[RECORD EXCERPTS]
━━━━━━━━━━━━━━━━━━━━
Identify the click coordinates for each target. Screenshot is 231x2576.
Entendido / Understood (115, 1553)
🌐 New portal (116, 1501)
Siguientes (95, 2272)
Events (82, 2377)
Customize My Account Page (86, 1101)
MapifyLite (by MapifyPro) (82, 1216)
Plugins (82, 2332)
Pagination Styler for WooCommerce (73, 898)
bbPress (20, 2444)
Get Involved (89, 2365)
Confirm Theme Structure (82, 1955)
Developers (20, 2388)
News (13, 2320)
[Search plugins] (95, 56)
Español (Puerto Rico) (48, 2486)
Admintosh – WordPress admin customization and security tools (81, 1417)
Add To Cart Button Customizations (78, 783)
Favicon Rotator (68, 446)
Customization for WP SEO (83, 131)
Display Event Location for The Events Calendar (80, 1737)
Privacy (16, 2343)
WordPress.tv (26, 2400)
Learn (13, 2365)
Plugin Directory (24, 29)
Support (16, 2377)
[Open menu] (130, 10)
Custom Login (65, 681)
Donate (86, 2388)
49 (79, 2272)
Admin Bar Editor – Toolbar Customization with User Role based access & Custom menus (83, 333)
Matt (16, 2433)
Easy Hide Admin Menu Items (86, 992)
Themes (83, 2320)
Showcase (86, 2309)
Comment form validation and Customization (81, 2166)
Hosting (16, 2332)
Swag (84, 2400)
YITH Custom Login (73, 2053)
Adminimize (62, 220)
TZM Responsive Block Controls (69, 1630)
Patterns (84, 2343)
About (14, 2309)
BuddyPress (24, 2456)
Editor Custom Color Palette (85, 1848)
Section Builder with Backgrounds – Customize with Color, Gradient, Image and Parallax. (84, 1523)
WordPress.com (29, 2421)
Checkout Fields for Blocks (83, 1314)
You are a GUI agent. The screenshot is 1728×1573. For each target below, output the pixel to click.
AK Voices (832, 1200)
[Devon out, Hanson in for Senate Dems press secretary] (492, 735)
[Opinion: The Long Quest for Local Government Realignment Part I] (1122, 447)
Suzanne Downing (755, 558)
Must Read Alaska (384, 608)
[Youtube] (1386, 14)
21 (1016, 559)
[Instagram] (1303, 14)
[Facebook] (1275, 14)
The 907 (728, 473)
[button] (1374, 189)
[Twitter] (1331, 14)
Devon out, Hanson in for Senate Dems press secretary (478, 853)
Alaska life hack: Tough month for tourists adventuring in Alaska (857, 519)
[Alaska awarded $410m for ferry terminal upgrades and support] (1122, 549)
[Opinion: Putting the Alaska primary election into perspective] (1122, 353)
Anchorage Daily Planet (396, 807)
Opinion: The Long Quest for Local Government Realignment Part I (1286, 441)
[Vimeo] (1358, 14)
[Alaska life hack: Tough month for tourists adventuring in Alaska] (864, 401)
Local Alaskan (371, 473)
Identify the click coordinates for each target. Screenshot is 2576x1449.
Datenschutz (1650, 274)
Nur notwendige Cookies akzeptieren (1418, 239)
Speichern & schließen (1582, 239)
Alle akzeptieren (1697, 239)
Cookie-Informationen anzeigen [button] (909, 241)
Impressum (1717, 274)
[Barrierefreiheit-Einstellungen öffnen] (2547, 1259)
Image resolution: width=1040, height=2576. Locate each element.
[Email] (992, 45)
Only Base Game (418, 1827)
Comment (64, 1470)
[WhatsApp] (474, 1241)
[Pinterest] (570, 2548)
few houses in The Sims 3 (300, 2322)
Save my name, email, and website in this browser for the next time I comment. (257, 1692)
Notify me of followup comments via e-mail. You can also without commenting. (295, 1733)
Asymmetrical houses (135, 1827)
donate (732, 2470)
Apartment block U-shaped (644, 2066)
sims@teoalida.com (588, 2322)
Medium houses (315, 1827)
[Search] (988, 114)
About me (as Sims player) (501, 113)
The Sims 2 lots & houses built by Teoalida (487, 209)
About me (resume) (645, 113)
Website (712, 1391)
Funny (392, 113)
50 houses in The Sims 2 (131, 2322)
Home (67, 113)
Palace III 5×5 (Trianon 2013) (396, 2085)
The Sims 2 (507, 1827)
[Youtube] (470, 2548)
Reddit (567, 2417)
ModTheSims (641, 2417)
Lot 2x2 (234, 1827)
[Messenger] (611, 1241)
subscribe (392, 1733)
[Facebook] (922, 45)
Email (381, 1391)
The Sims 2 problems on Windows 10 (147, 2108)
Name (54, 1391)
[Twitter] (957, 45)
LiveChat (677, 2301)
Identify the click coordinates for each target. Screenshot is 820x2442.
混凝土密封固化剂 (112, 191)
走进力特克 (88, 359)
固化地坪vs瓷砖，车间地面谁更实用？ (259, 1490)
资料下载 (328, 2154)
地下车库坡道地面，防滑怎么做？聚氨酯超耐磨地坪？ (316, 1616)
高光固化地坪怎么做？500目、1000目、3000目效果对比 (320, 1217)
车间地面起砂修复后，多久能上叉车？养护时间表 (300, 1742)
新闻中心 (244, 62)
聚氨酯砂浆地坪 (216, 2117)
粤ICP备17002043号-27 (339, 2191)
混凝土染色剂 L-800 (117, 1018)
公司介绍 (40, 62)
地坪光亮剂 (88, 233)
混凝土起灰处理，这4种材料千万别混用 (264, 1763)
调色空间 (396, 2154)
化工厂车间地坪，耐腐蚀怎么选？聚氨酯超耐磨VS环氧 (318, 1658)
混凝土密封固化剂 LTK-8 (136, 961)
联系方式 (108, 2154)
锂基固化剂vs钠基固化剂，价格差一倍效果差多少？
━━━━━━━━━━━━━━━━━━━━
[EXERCISE DIRECTIONS]
How many of the lines above hold the word "Local"? Give only that number.

[OUTPUT OF THE TASK]
3